Het kabinet wil, zoals in het Regeerakkoord is vastgelegd, de belastingen vergroenen en de luchtvaartsector verduurzamen. Het kabinet zet volop in op Europese afspraken over belastingen op luchtvaart in het kader van de klimaatdoelen van Parijs. Volgend jaar organiseert Nederland samen met andere landen een internationale conferentie voor de introductie van een dergelijke belasting. Daarnaast wordt gekeken naar de haalbaarheid van een Europese heffing op kerosine. Voor het geval het Europese spoor onvoldoende oplevert is een wetsvoorstel voor een nationale vliegbelasting gemaakt.
Het kabinet heeft in dit wetsvoorstel gekozen voor een belasting voor passagiers en vracht. Transferpassagiers worden uitgezonderd. Voor vrachtvliegtuigen geldt dat vliegtuigen die minder geluid produceren minder worden belast. Voor vracht wordt in een onderzoek eerst de impact van een dergelijke belasting voor de vrachtsector in kaart gebracht.
Het voorstel voorkomt mogelijke nadelige gevolgen voor de hub-functie en het internationale netwerk van verbindingen van Schiphol. Bovendien sluit een belasting per passagier aan bij de belastingen op luchtvaart van andere Europese landen, wat Europese harmonisatie ten goede komt. Het voorstel maakt deel uit van de maatregelen van het kabinet om milieuvervuilend gedrag door consumenten en bedrijven te beprijzen.
De tekst van het wetsvoorstel en het advies van de Raad van State worden naar verwachting in het voorjaar van 2019 openbaar, als het naar de Tweede Kamer wordt gestuurd.

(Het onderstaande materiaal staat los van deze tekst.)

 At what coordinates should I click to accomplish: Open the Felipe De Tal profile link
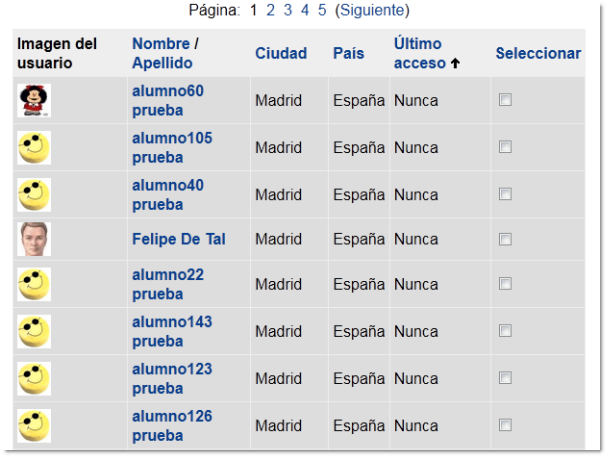pos(178,239)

De inwerkingtreding van het wetsvoorstel vliegbelasting vindt plaats op een bij koninklijk besluit te bepalen tijdstip. Dit geeft de nodige flexibiliteit. Als in 2019 of 2020 blijkt dat er Europese afspraken over een vliegbelasting komen, hoeft een wetsvoorstel voor een nationale vliegbelasting niet in werking te treden.